**Exercise**
Please repeat the records exactly. The pictures are to be left out.

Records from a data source
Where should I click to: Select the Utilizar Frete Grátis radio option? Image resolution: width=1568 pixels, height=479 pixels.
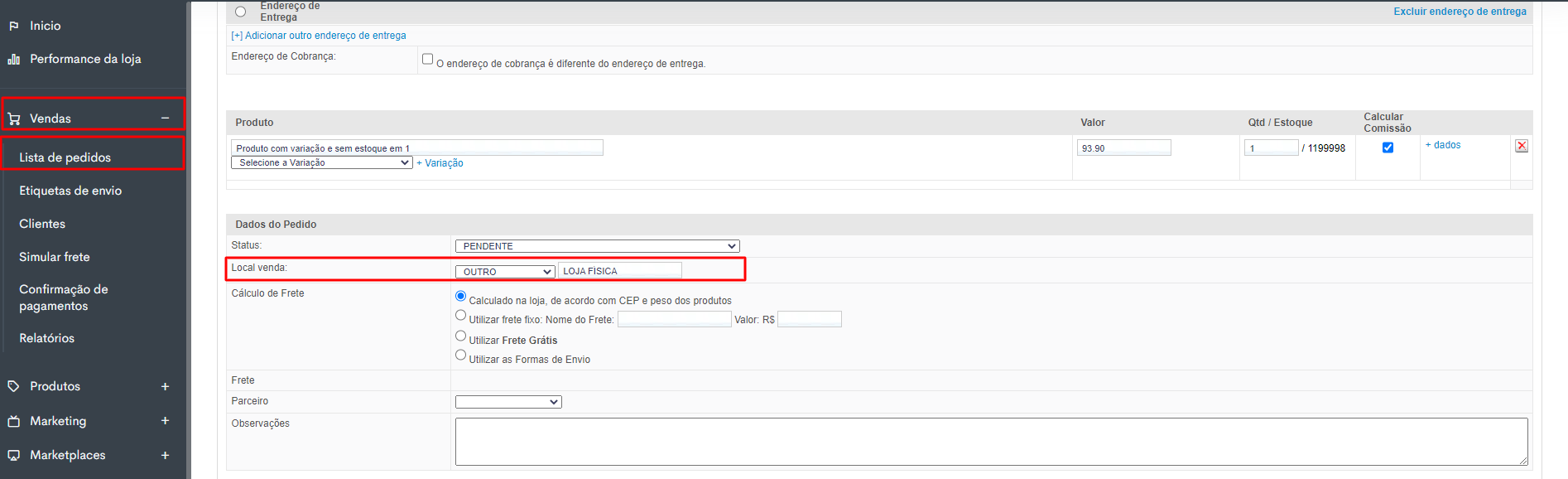[460, 336]
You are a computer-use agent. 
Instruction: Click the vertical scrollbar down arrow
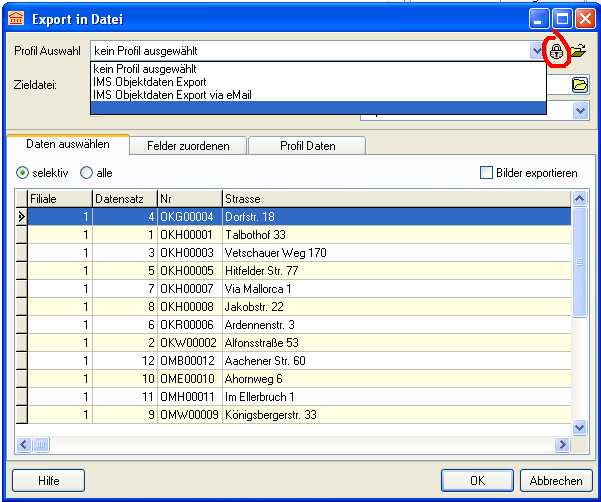coord(580,427)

**Solution to the problem**
Where should I click to: Select the Utilizar Frete Grátis radio option? Image resolution: width=1568 pixels, height=479 pixels.
[460, 336]
You are a computer-use agent. 
Instruction: Click the vertical scrollbar down arrow
coord(580,427)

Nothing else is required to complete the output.